México sigue teniendo niveles muy bajos de bancarización y de acceso a créditos, incluso cuando la cobertura de programas sociales se ha expandido como nunca, logrando una mayor inclusión financiera. Sin embargo, la mayoría de la población en una situación precaria o de vulnerabilidad gasta la totalidad de su ingreso en lo más básico, como la alimentación, la vivienda, el transporte e incluso la salud, sin la posibilidad de ahorro o de inversión. En contraste, las élites aprovechan un sistema financiero que sigue siendo altamente rentable: tan solo en los primeros meses de 2025, la banca reportó ganancias que crecieron más del 2%. Esa rentabilidad significa que quienes tienen acceso a este mercado gozan de mayor seguridad financiera, mientras que los demás siguen atrapados en la precariedad.
El resultado es un círculo vicioso de desigualdad y de pobreza estructural. Para millones, cualquier gasto imprevisto, como una enfermedad o la pérdida del empleo, basta para regresar de inmediato a la pobreza. La falta de mecanismos de ahorro perpetúa la vulnerabilidad, mientras que la concentración de riqueza se refuerza a través de herencias, propiedades de activos y acceso a especulación financiera.

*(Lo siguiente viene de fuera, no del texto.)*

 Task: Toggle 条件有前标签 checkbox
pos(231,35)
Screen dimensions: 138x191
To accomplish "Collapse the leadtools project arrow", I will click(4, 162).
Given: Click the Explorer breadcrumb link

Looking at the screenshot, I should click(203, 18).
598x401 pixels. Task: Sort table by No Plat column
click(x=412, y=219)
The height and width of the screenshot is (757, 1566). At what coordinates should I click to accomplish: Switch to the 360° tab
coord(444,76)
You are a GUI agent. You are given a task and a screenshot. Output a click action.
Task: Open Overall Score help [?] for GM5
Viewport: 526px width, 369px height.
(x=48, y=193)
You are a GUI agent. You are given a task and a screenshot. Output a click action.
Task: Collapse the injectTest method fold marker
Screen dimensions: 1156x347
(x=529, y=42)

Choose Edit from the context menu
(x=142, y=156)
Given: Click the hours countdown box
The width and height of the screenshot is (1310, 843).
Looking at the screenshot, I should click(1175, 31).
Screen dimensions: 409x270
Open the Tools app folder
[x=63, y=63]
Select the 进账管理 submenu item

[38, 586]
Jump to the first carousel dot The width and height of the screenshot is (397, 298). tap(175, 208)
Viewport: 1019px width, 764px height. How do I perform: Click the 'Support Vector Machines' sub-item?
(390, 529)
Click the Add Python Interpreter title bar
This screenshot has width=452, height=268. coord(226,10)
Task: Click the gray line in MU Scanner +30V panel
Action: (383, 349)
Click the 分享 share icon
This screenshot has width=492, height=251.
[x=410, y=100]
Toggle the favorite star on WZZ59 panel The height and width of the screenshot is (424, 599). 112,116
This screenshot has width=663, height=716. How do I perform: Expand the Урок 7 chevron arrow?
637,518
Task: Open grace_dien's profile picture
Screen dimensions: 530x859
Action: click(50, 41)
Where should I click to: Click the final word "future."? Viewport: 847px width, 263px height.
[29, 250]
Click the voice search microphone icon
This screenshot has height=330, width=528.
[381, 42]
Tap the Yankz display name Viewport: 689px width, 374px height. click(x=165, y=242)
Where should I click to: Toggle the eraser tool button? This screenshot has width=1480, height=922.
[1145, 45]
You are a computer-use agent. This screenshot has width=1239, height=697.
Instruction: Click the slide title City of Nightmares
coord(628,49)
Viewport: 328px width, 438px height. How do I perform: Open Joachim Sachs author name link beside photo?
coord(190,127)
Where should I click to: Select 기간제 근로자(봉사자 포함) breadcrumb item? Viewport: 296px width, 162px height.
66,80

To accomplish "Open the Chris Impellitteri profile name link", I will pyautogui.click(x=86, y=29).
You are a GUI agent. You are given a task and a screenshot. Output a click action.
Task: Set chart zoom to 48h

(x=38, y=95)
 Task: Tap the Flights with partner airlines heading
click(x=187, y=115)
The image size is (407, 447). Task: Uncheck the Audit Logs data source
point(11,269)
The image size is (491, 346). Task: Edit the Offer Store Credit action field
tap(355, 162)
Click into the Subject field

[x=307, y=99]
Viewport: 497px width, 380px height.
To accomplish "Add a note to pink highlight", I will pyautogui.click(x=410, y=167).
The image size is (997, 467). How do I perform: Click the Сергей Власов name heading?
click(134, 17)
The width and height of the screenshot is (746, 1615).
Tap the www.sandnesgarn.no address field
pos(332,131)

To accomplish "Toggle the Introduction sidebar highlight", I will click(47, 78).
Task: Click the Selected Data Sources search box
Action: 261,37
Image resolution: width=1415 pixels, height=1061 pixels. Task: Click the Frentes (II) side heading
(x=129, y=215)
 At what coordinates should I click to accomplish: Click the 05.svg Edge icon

Más allá de la estadística, lo que está en juego son los factores estructurales. La informalidad laboral, que sigue afectando a buena parte de la población, limita el acceso a la seguridad social y al crédito. Nuestras políticas públicas han sido eficaces para contener la pobreza, pero no para generar una movilidad social verdadera. La tarea pendiente es clara: diseñar políticas públicas que combinen la redistribución de la riqueza con la inclusión financiera, la educación económica y un verdadero fortalecimiento de los mercados laborales formales.
Que mexicanos salgan de la pobreza merece reconocerse. Pero también exige un análisis crítico: reducir la pobreza estadística no equivale a reducir la desigualdad. La riqueza económica puede ser el punto de encuentro de las y los mexicanos; con políticas públicas acertadas y una verdadera inclusión financiera, ganamos todos. No se trata de quitarles a unos y darles a otros; en México requerimos romper con el ciclo de exclusión que impida a millones de personas transformar sus ingresos en un futuro asequible.